I decided to follow the advice of the guys in camp and leave the nests alone. The few bite’s I had received were not a big problem. The stings are only bothersome if you get them under a ring or watchband, or on an ear or other tender part of the body.

The next day I regretted not making a sneak attack on the nests, because they made a sneak attack on me. Silently and unobserved, hordes of ants left their nests in the tree and charged my tent. The wire became so congested with ants that they hung in big globs from it. At the place where the wire entered my tent, ants got backed up in a huge traffic jam. If I had been brave enough to scoop them up in my hands, I could have collected them in big, double-handed scoops.

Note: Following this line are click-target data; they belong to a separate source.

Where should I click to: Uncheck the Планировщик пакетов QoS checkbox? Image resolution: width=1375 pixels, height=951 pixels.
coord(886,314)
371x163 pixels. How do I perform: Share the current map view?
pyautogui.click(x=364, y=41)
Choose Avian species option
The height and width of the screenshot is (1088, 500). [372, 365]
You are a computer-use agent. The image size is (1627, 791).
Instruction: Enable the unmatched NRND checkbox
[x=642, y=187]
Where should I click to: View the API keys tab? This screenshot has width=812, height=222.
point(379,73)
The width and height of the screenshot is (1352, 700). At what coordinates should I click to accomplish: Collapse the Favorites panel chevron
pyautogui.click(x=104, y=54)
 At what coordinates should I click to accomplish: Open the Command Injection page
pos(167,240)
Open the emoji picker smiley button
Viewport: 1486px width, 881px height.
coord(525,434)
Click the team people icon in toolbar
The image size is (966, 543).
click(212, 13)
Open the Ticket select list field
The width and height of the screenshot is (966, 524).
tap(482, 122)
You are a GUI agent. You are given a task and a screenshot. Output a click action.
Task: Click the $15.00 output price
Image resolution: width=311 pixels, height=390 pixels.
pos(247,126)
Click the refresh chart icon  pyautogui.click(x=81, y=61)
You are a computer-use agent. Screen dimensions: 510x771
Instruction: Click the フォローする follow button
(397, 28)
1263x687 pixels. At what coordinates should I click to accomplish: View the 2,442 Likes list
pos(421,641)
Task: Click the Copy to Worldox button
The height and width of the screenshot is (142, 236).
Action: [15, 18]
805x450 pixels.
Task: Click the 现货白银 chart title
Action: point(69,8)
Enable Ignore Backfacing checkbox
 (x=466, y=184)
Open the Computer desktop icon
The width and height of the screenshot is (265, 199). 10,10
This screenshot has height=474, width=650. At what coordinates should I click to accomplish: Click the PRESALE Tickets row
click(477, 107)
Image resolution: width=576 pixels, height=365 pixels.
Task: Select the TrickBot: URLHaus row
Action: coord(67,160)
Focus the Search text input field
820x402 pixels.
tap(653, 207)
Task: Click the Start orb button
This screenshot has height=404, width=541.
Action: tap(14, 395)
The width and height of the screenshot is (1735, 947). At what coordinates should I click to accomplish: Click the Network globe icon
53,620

The camp guard, who was brave enough, disregarded the stings and did use his bare hands to grab globs of ants and plunge them into a bucket of water. It was men against ants for nearly half an hour until the tide of battle finally turned in favor of the humans. Many, many ants remained in my tent but a vast number had met their death in the water bucket. When the fight was over and the excitement was over, I asked the guard why the ants had all decided to move into my tent.

The guard didn’t hesitate a second before answering, “It’s going to rain tomorrow.”

And guess what? For the first day in two weeks, it did.